According to a notice from the State Department, Pompeo’s address to Georgia Tech will focus “on the China challenge to U.S. national security and academic freedom.” Pompeo has pursued a hardline approach to Beijing, and the administration on Monday sanctioned a new tranche of officials over crackdowns in Hong Kong.

Pompeo defended the speech as an important foreign policy address and took a shot at his predecessors in an interview on “The Guy Benson Show” Monday.

“I promise you, when Secretary (John) Kerry traveled to Massachusetts or Secretary (Hillary) Clinton traveled to New York, those were coastal elite states. Those were all fine for secretaries to travel to,” he said. “When Mike Pompeo wanted to travel to Georgia, somehow that’s incomprehensible that foreign policy could matter to an enormously capable research institution like Georgia Tech, where I’m going to go speak about that very set of issues, the fact that in America’s research educational institutions today, the Chinese Communist Party is aiming to lobby, to influence, and to steal.”

“And I want to talk about that. I want to talk about their infiltration at those universities, the things those schools ought to do and indeed must do to protect not only their students but their data,” he continued. “And I want to talk about how China is going about this, why it impacts American national security, and how the Trump administration is pushing back against that.”

The top US diplomat’s stop in the Peach State follows stops by President Donald Trump and Vice President Mike Pence to campaign for Republican Sens.

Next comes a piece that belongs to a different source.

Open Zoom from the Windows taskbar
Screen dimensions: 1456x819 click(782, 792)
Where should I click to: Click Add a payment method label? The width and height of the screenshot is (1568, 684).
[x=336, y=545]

Kelly Loeffler and David Perdue, who face tight races against Democrats Raphael Warnock and Jon Ossoff, respectively. The winners of January 5’s runoff election will determine control of the Senate. His travel to Atlanta also comes amid skyrocketing Covid case rates across the country.

Pompeo has faced sharp scrutiny, particularly from congressional Democrats, for his active domestic speaking schedule and his involvement in domestic politics.

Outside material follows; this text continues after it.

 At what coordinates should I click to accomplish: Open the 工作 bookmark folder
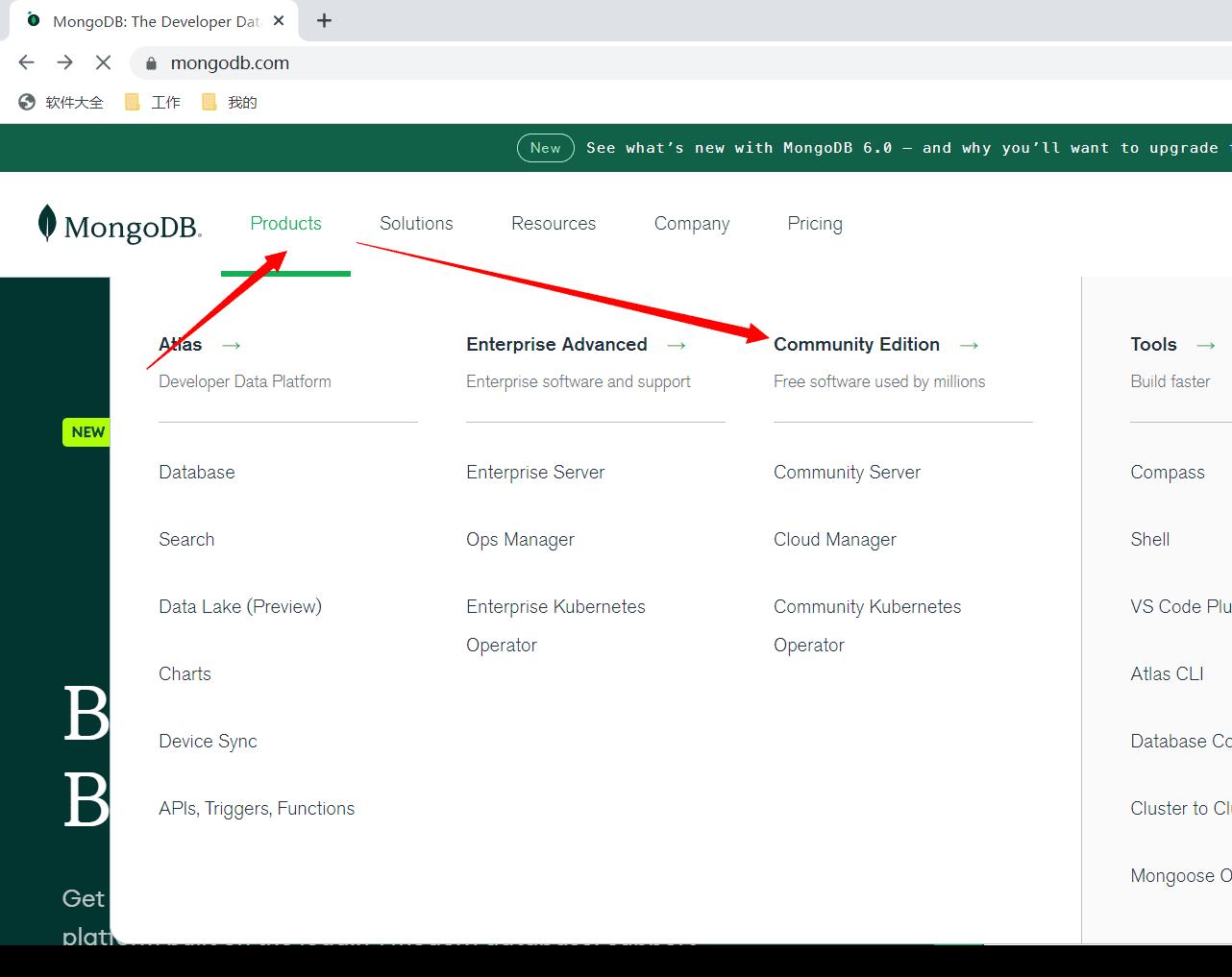point(154,103)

He has shattered past precedent of secretaries of state largely avoiding the domestic political fray, and violated his own State Department regulations by speaking to the Republican National Convention in August. His speech was recorded from Jerusalem during an official, taxpayer funded trip, although the department said they were delivered in his personal capacity and that no taxpayer funds would be used. The Office of Special Counsel launched a probe into whether the speech violated the Hatch Act, two House Democrats said in late October.

In the run-up to the general election in November, Pompeo delivered a number of speeches aimed at domestic audiences — one at a megachurch in Texas, one to state lawmakers in Wisconsin and a virtual one to a conservative anti-LGBTQ, anti-abortion Christian organization in Florida.

In early October, two top Democrats on the House Foreign Affairs Committee — Chairman Eliot Engel and Rep. Joaquin Castro — called on the State Department to turn over records related to those speeches by mid-October.

“We are concerned that Secretary Pompeo’s actions threaten the institutional integrity and reputation of the State Department, as well as long-standing principles of election fairness,” Engel and Castro said at the time. “To that end, we urge the Secretary to cease from engaging in any further activity that could be construed as partisan in nature.”

Pompeo, who is believed to have presidential ambitions, was also investigated by former State Department inspector general Steve Linick for potential misuse of taxpayer resources prior to his ouster in May. Pompeo repeatedly denied he fired Linick in retaliation, saying he had no knowledge of the ongoing investigations.

This story has been updated with comments from Secretary of State Mike Pompeo.